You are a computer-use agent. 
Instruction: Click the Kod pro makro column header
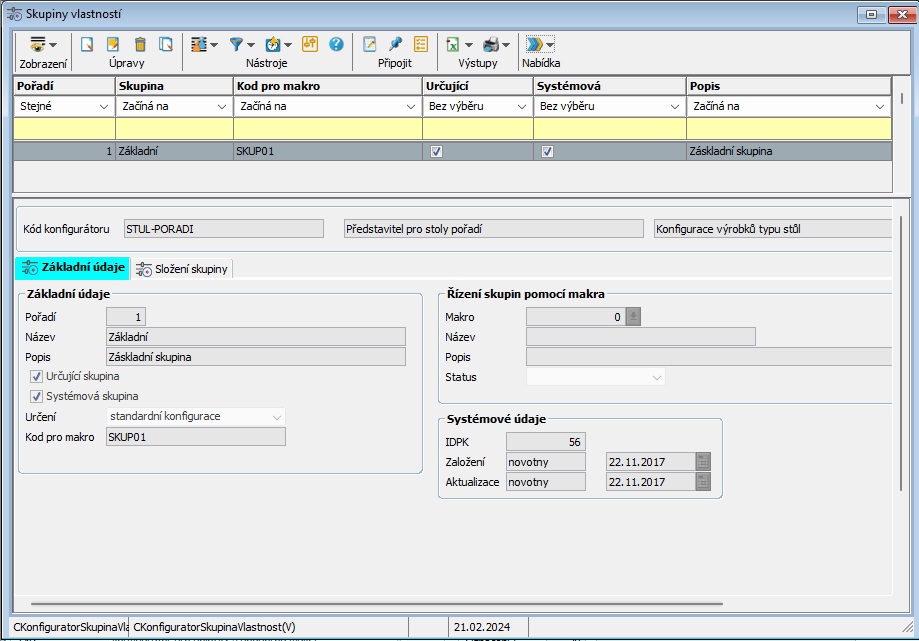point(327,86)
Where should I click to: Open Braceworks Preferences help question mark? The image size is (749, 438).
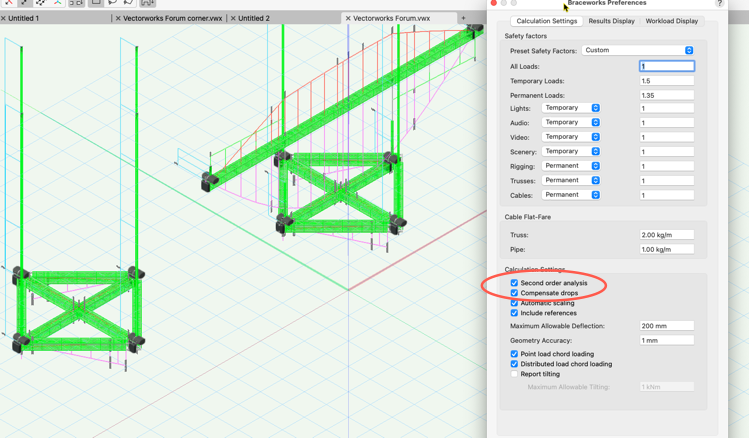click(719, 4)
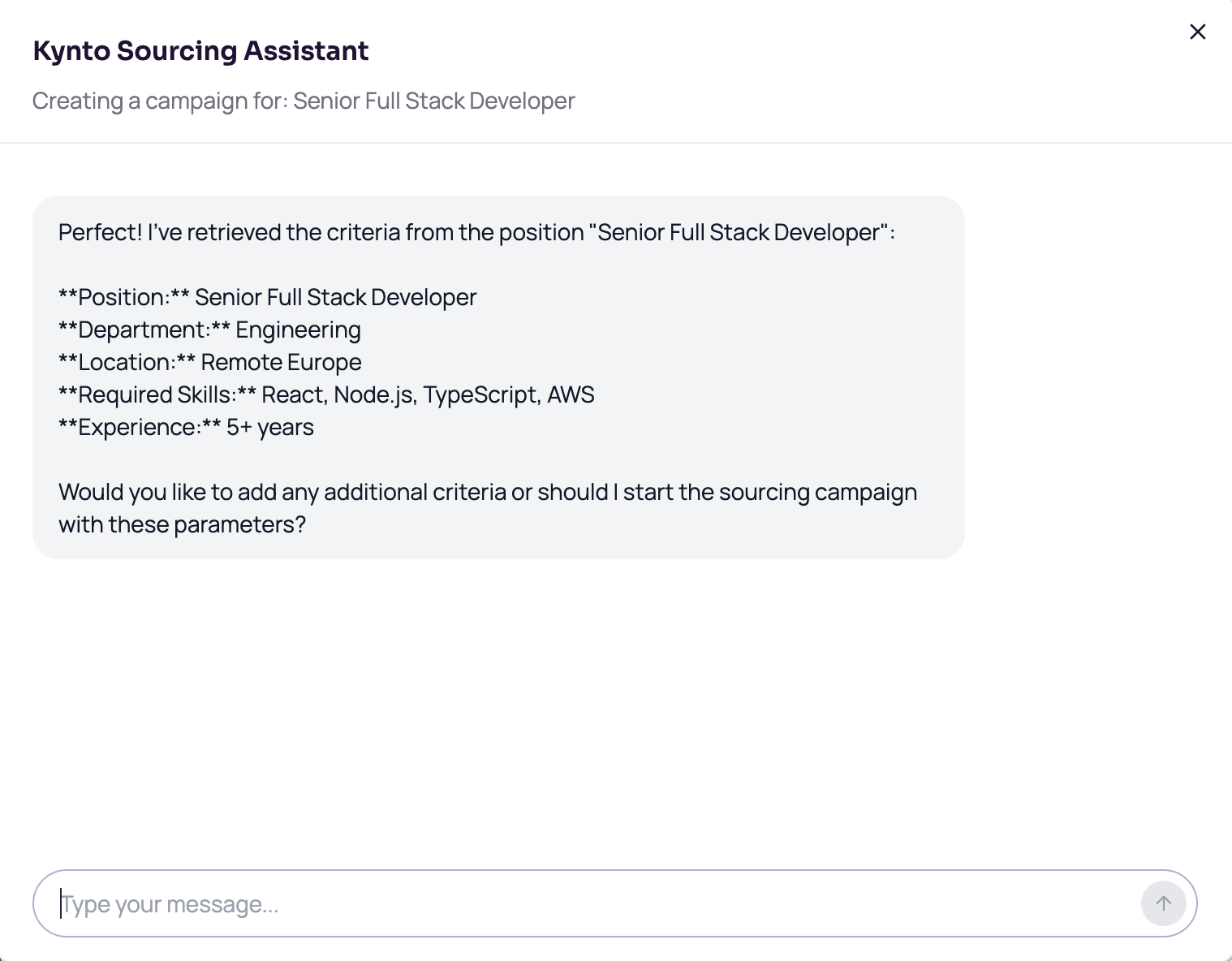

────

* _TASK DESCRIPTION_
What is needed is an exact repeat of only the lines from the one containing "Where should I" through the last line of the listing above, both ends included, without the pictures.

* _EXERCISE RESPONSE_
Where should I click to: Open Braceworks Preferences help question mark? The image size is (749, 438).
click(719, 4)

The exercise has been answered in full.